L’étau se resserre autour de Michel Platini, placé en garde à vue

L’ancien président de l’UEFA est interrogé par la justice française dans le cadre de l’enquête sur les conditions d’attribution de la Coupe du monde 2022 au Qatar

L’actualité footballistique classique de la mi-juin – transferts, reprise des entraînements, Coupe du monde féminine – a été éclipsée mardi lorsque Mediapart puis Le Monde ont révélé que Michel Platini, convoqué dans les locaux de l’office anti-corruption de la police judiciaire à Nanterre, près de Paris, pour être entendu comme témoin dans l’enquête sur les conditions d’attribution de la Coupe du monde 2022 au Qatar, y avait été placé en garde à vue. L’ancienne conseillère chargée des Sports de Nicolas Sarkozy, Sophie Dion, a également été placée en garde à vue tandis que l’ex-bras droit de l’ancien chef d’Etat français (2007-2012), Claude Guéant, était entendu en audition libre.

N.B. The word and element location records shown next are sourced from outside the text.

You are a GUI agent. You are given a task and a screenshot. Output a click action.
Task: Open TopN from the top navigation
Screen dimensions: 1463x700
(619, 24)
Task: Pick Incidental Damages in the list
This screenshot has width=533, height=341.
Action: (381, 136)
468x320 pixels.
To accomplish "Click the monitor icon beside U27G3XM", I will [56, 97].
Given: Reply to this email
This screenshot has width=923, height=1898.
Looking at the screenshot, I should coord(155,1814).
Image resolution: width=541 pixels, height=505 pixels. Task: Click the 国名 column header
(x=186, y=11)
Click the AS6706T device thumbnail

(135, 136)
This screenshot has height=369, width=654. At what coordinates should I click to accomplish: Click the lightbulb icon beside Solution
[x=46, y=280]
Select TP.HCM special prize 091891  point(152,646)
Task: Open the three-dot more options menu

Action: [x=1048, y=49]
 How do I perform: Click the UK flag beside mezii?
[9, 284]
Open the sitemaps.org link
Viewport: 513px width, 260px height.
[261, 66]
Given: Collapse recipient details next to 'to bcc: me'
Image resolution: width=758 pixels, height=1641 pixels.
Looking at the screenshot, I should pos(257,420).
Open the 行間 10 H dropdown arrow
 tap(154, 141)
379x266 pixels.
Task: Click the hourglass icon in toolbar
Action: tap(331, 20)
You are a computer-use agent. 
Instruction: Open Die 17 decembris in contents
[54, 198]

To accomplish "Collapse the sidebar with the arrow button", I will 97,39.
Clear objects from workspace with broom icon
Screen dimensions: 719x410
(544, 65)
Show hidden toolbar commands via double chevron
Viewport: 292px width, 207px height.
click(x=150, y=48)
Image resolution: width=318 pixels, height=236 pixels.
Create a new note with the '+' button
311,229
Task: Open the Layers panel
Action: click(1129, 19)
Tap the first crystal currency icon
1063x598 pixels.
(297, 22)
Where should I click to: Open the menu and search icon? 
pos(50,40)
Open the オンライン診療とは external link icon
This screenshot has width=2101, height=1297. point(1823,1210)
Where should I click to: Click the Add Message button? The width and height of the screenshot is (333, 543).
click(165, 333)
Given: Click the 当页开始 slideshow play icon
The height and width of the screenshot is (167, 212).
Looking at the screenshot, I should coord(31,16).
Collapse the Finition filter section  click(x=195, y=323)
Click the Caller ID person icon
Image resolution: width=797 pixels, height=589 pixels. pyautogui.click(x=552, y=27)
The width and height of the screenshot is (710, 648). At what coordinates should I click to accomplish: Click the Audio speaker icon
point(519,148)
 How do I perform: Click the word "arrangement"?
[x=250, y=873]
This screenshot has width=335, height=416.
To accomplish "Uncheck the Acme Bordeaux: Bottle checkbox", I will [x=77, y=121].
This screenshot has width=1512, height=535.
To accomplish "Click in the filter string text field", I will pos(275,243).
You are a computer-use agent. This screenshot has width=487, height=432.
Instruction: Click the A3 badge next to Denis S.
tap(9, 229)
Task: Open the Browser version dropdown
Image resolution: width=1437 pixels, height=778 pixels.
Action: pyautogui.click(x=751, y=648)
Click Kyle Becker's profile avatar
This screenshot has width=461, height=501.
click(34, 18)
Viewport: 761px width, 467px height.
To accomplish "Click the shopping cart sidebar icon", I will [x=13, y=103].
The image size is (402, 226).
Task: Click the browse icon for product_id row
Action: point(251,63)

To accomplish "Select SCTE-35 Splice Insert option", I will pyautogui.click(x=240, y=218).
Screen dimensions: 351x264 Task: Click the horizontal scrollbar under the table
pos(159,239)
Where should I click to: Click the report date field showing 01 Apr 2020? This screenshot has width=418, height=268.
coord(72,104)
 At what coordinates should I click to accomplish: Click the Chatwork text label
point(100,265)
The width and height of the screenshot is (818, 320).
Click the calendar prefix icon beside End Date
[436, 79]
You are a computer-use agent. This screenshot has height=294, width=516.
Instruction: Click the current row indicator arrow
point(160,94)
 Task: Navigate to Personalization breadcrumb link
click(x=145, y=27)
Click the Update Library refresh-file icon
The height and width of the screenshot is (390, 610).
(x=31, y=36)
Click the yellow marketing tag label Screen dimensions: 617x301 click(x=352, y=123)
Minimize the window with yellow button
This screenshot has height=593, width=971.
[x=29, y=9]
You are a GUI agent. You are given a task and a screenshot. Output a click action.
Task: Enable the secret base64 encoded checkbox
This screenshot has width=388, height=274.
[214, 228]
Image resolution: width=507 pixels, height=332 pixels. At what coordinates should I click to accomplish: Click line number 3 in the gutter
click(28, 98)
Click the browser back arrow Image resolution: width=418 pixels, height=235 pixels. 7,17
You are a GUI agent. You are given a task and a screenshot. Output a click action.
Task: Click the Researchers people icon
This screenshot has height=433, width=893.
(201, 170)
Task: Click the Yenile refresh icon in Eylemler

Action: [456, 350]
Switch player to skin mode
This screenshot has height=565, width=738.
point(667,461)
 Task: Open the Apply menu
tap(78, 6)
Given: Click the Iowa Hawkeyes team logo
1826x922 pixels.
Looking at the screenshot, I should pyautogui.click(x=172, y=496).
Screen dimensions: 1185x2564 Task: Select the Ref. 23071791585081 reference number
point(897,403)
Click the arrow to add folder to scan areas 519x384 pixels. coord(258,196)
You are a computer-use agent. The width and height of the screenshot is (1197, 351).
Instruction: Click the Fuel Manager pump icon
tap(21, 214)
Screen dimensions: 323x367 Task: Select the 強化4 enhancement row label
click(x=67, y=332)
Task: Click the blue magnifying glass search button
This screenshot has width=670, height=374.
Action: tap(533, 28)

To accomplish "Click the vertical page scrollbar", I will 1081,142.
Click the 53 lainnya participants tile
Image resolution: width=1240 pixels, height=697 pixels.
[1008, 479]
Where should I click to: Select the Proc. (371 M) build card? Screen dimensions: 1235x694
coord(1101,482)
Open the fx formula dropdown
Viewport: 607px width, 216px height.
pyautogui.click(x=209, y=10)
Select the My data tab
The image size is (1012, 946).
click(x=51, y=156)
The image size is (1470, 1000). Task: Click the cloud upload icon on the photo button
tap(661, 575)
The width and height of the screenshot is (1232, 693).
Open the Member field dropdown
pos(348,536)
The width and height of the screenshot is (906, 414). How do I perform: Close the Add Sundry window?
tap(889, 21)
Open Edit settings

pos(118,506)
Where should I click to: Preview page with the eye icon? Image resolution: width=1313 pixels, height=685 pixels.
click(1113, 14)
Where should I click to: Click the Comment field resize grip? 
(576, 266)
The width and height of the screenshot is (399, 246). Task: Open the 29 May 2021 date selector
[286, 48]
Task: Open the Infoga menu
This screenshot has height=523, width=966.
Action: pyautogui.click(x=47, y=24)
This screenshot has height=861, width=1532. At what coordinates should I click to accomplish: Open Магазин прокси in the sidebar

L’ancien joueur star des années 1980 (63 ans) est entendu dans le cadre d’une enquête préliminaire ouverte en 2016 par le parquet national financier (PNF) pour «corruption privée», «association de malfaiteurs», «trafic d’influence et recel de trafic d’influence», après que, le 2 décembre 2010, la FIFA a attribué les Coupes du monde 2018 et 2022 à la Russie et au Qatar dans des conditions douteuses, au détriment notamment des Etats-Unis. En mai 2015, une enquête de la justice américaine faisait exploser le système de la FIFA, fait d’opacité, de clientélisme et de pots-de-vin, entraînant la chute de 16 des 24 membres de son comité exécutif, dont Michel Platini.